In the first instance, no one has thought what the logic of that position on translating Gorman's poem would be if applied universally, and hence to all works of literature, past and present. Once you think about that, you can easily see the nonsensical nature of that stance.

And secondly, Amanda Gorman is very much alive, while Homer is, of course, long dead. In other words, this attitude has less to do with ability to translate, and more to do with a particular ideology of segregation, forcing its way onto the contemporary world, who really know little or nothing about translation, but know a great deal about their own particular idée fixe.

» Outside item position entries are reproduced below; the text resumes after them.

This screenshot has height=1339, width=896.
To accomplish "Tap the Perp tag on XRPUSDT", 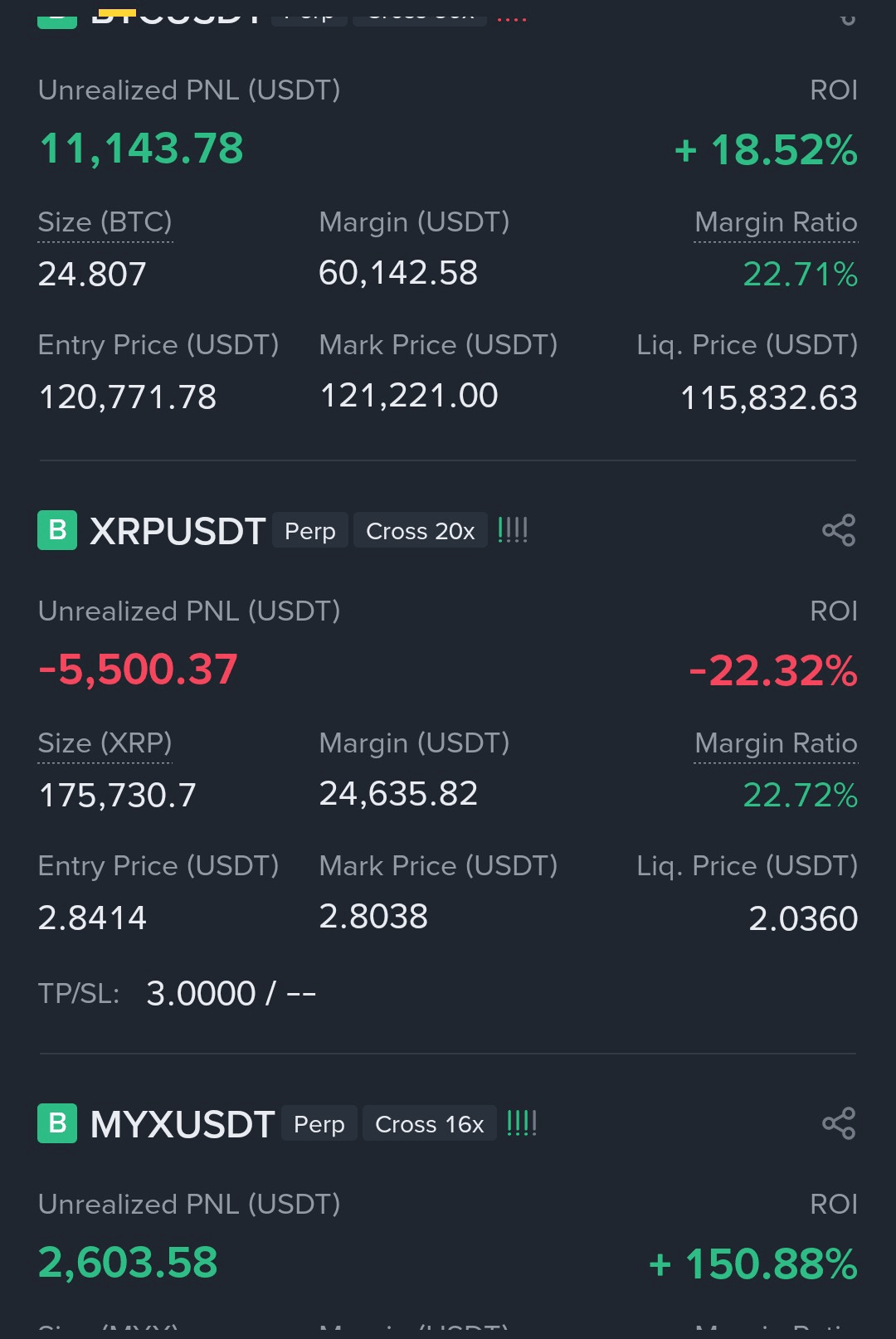I will click(x=310, y=531).
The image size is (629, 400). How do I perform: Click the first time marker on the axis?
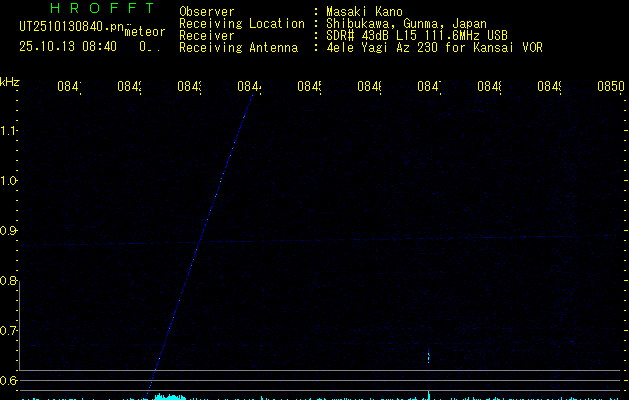68,88
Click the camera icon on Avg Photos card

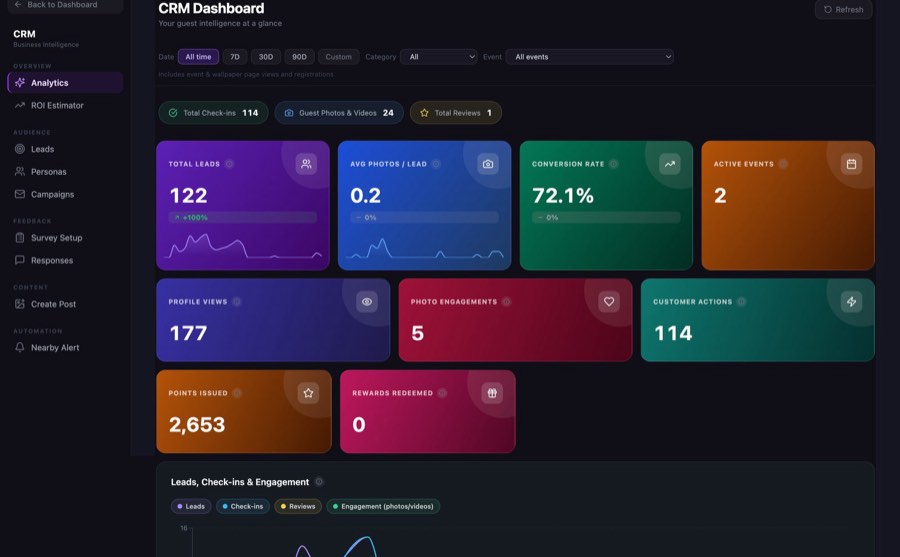[x=488, y=164]
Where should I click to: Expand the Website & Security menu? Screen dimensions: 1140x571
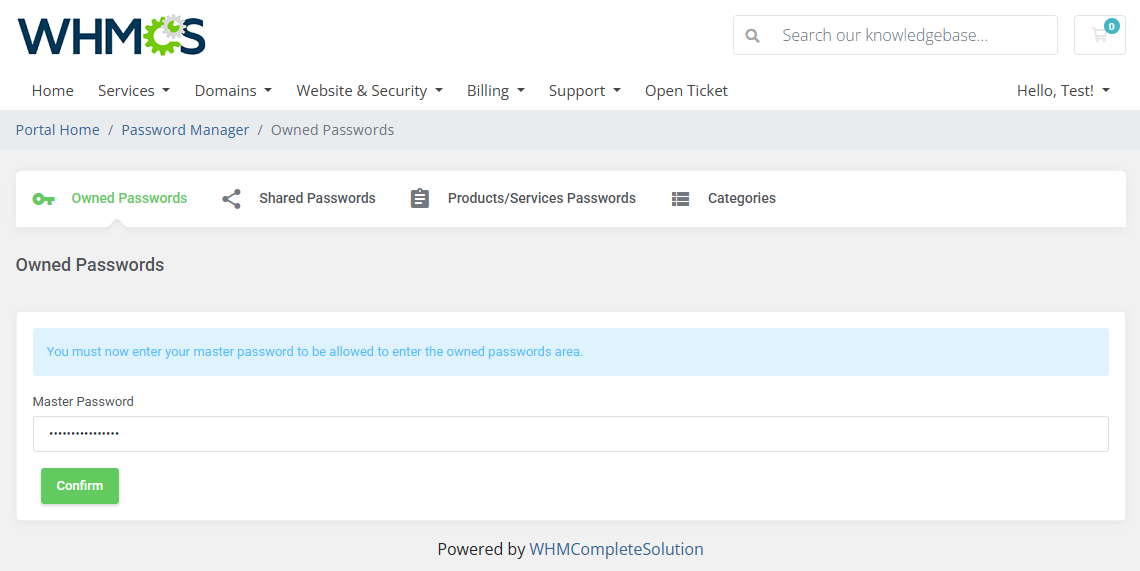click(x=369, y=91)
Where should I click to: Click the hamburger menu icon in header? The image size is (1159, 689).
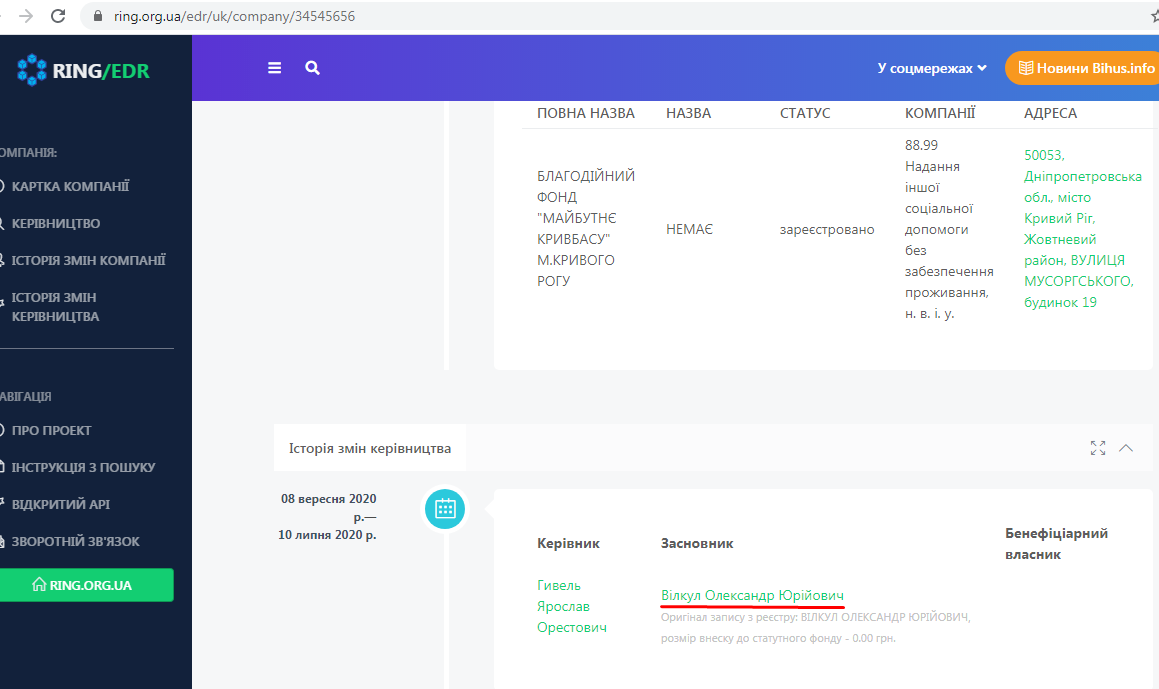(x=275, y=68)
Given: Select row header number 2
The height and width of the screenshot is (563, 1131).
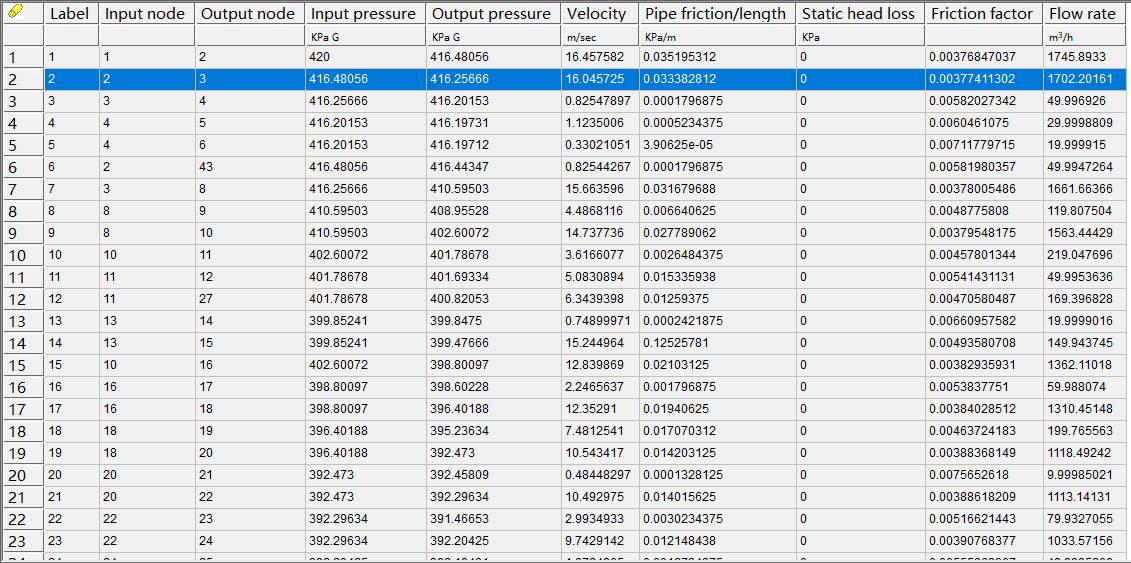Looking at the screenshot, I should (x=14, y=79).
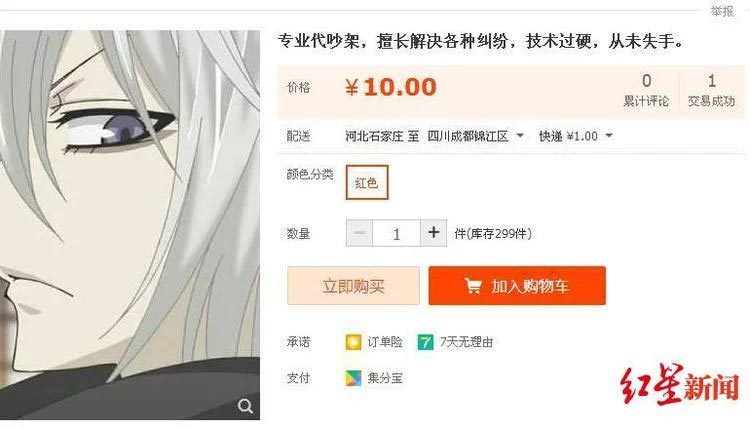Click the anime product thumbnail image
The height and width of the screenshot is (428, 750).
pyautogui.click(x=130, y=225)
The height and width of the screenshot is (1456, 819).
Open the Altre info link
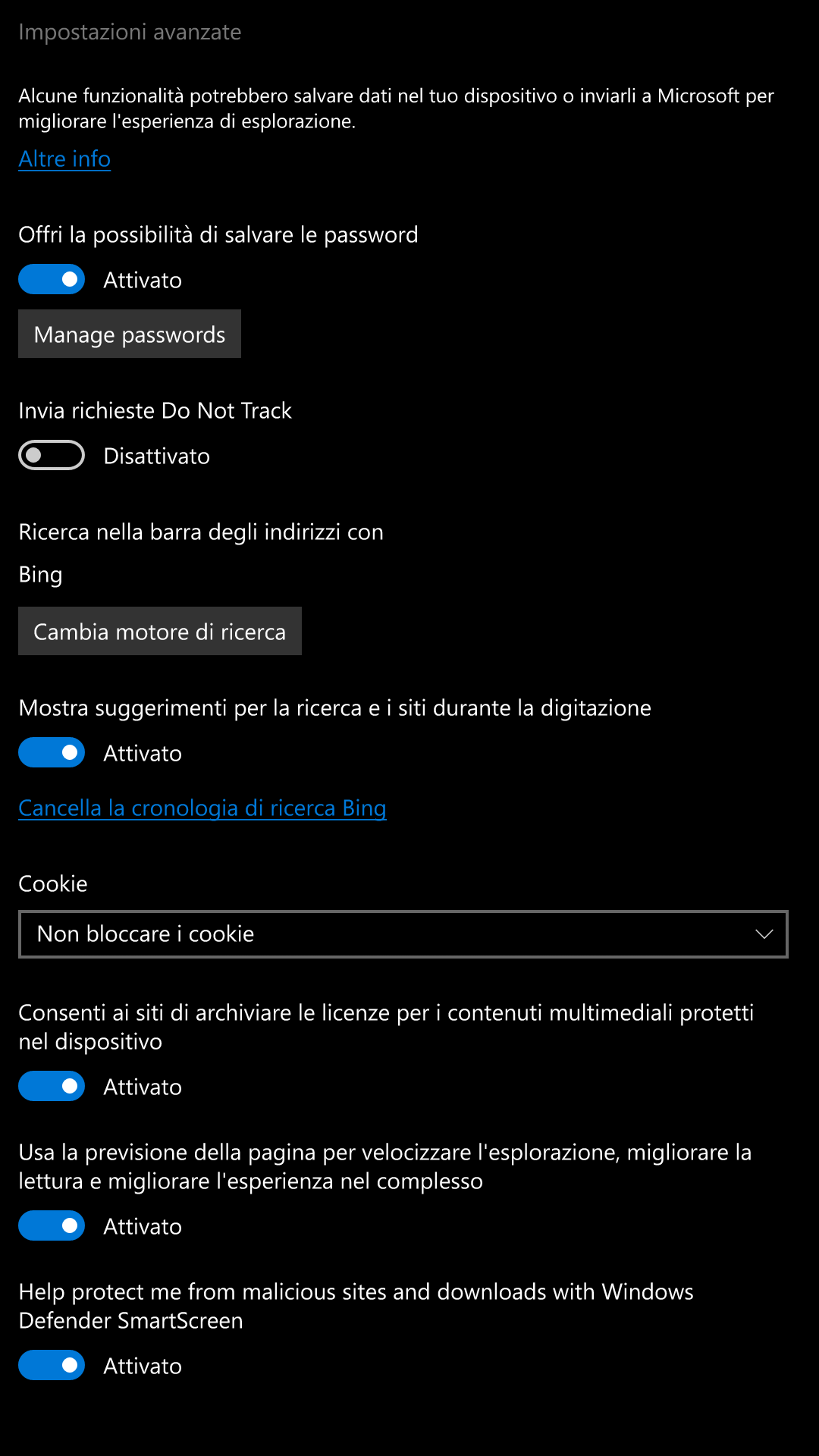click(64, 159)
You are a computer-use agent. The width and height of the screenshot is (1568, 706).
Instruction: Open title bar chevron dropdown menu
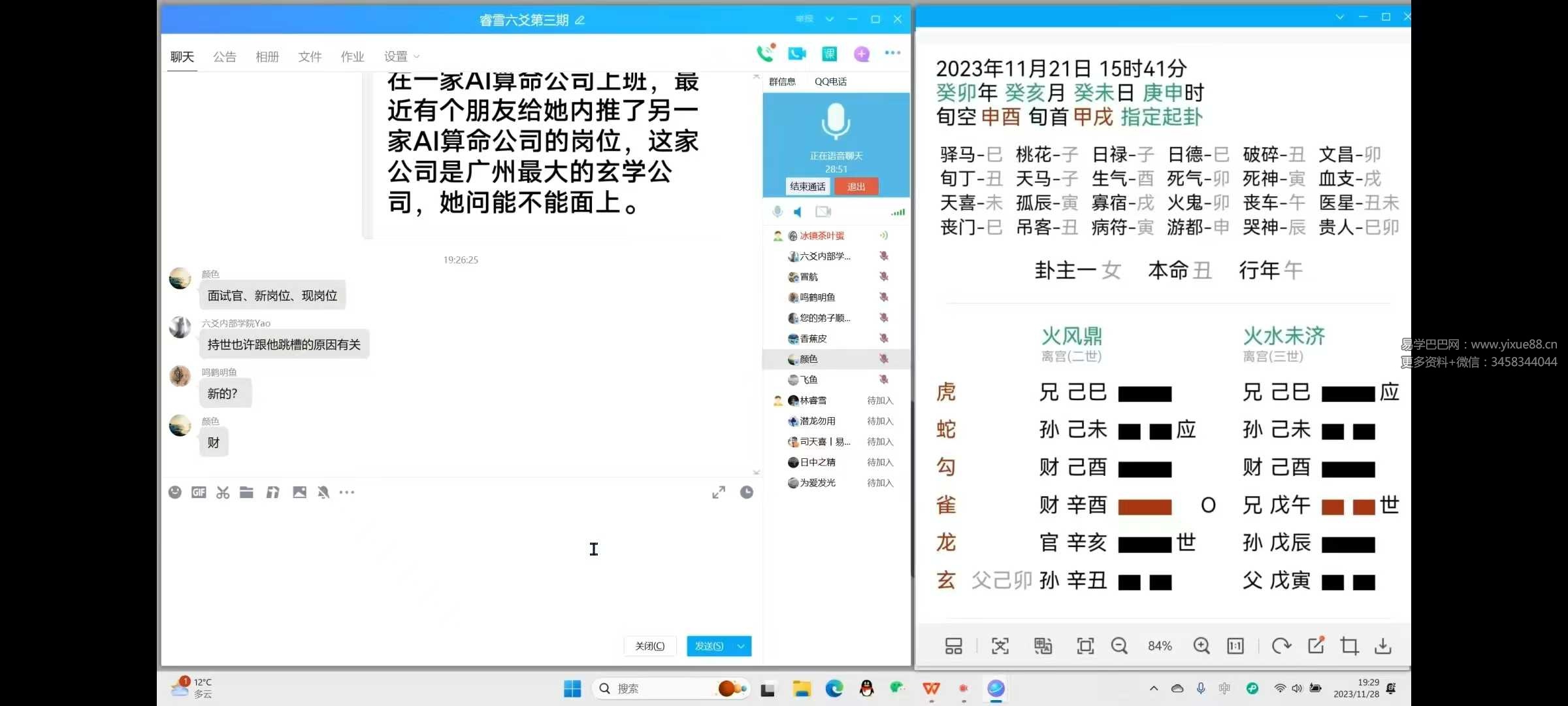pos(829,19)
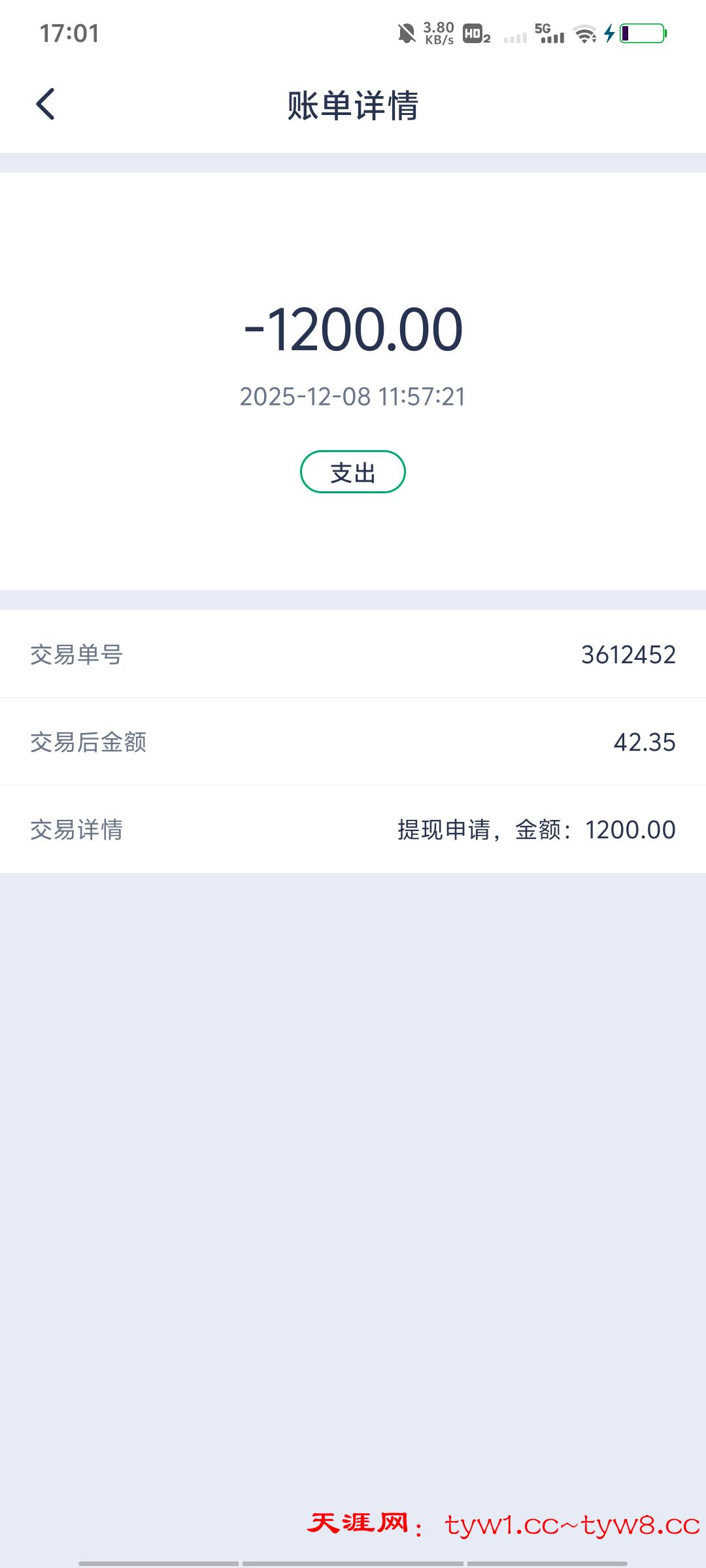
Task: Tap the 交易后金额 row label
Action: point(88,742)
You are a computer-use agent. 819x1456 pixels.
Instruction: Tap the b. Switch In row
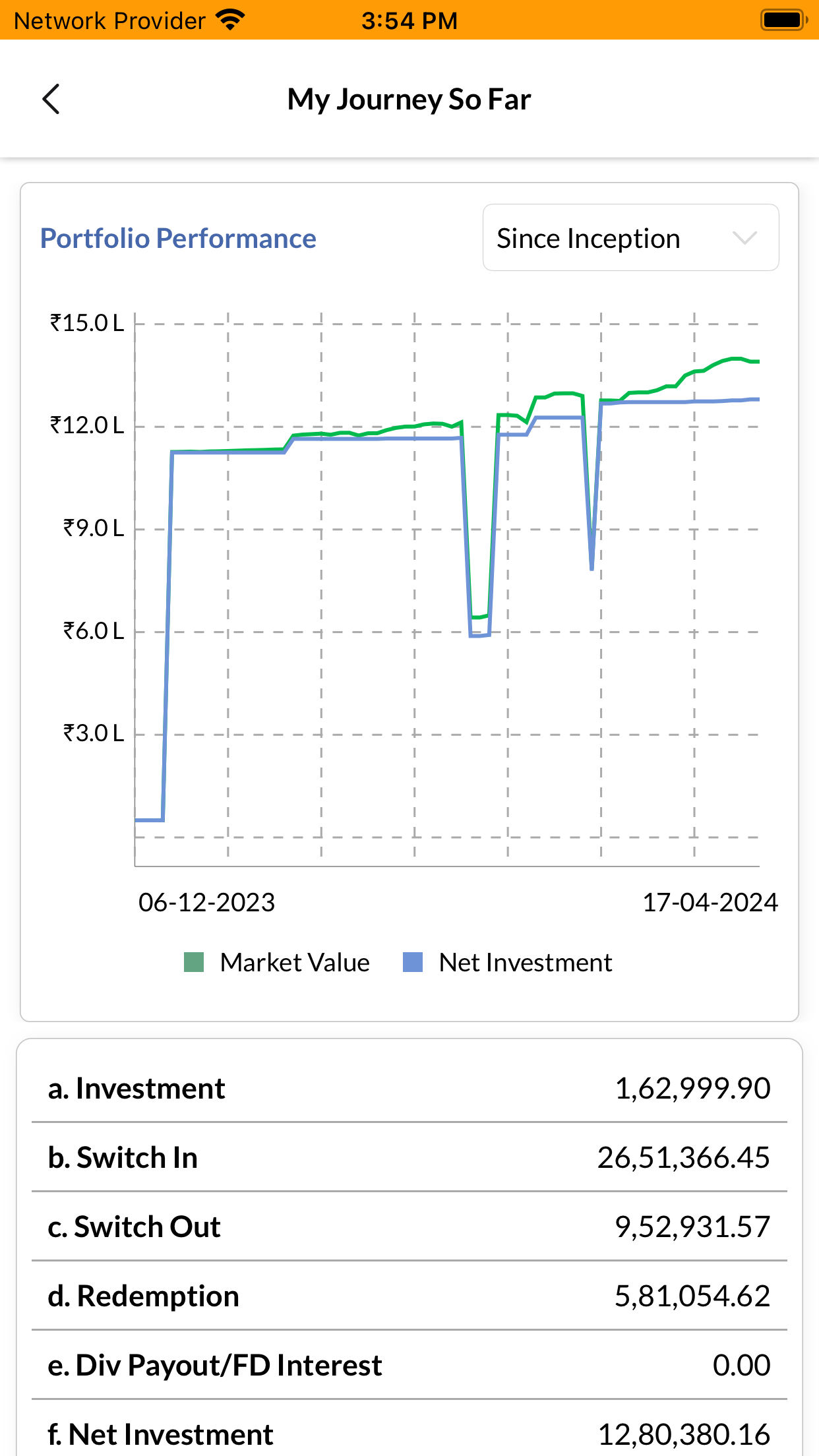[x=410, y=1157]
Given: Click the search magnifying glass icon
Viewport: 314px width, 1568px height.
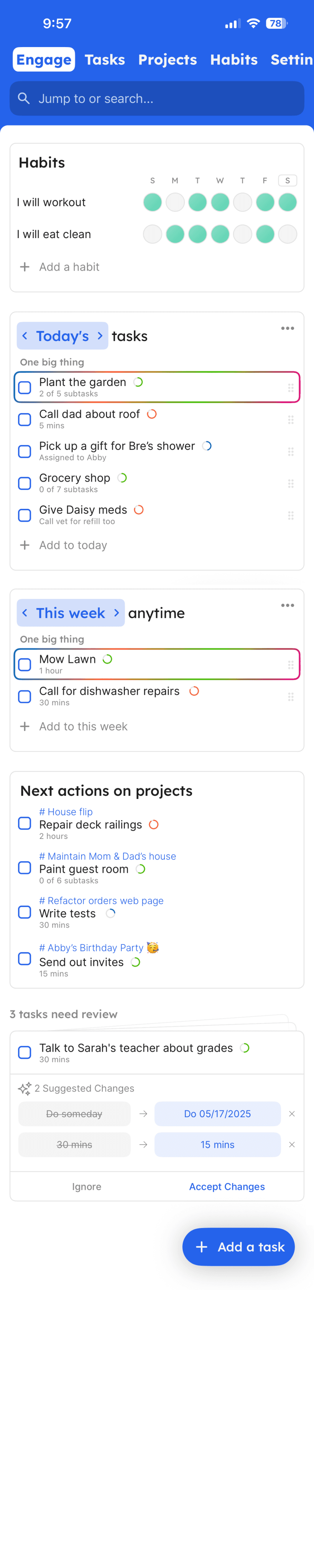Looking at the screenshot, I should (24, 98).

And what is that? It is saying that people of one colour and mother tongue and culture cannot be understood by another, that there is too great a divide for any connections to be made. It likes to put up barriers, and has a pathological hatred of any notion that there can be communication across such a divide, which it sees as a vast chasm.

As someone who has followed with interest Voyager, and the plaque devised by Carl Sagan, and sent out to the stars to seek contact, so full of hope, this is opposed to all those values that I hold dear. 

 How can we hope to understand and make contact with other alien civilisations, if we put in place barriers to even attempting to translate a poem from one language to another? For surely, par excellence, those arguments stated against the renown Dutch author would apply even more to some intelligence who came from a truly alien culture?

I remember when Sagan arranged for a photo to be taken of Earth from the fast receding and distant Voyager, when it appeared as a pale blue dot. If ever there were posturings and imagined self-importance, we see them in this furore over translation:

"Our posturings, our imagined self-importance, the delusion that we have some privileged position in the Universe, are challenged by this point of pale light. Our planet is a lonely speck in the great enveloping cosmic dark. In our obscurity, in all this vastness, there is no hint that help will come from elsewhere to save us from ourselves."

"It has been said that astronomy is a humbling and character-building experience. There is perhaps no better demonstration of the folly of human conceits than this distant image of our tiny world. To me, it underscores our responsibility to deal more kindly with one another, and to preserve and cherish the pale blue dot, the only home we've ever known."

The Double Edged Sword of Imperialism

I must be getting old, and more like Victor Meldrew, because there is a particular annoyance which I come across increasingly, and it is a kind of reverse Imperialism. This is the position which not only takes British Imperialism as all bad, but also seeks to blame anyone who is white and British for what their ancestors did - and in particular the slave trade. It often goes hand in hand with a mantra which declares we are guilty of that past, or at least guilty by proxy because of our past ancestors, who were part and parcel of the British Empire.

Against that, I find the words of Nye Bevan (from "In Place of Fear"), just the remedy, and just right to put this nonsense in its place.

He is commenting on the House of Parliament, but his words could apply equally to the common person's involvement in the British Empire:

"The first thing he should bear in mind is that these were not his ancestors. His forebears had
no part in the past, the accumulated dust of which now muffles his own footfalls. His forefathers were tending sheep or ploughing the land, or serving the statesmen whose names he sees written on the walls around him, or whose portraits look down upon him in the long corridors. It is not the past of his people that extends in colourful pageantry before his eyes. They were shut out from all this; were forbidden
to take part in the dramatic scenes depicted in these frescoes."

Assuming that someone is white and hence must somehow be held responsible for the wrongdoings of the British Empire (because of their ancestry) is actually a kind of Imperialism itself, imposing its attributions upon those who, as Bevan notes, "were shut out from all this".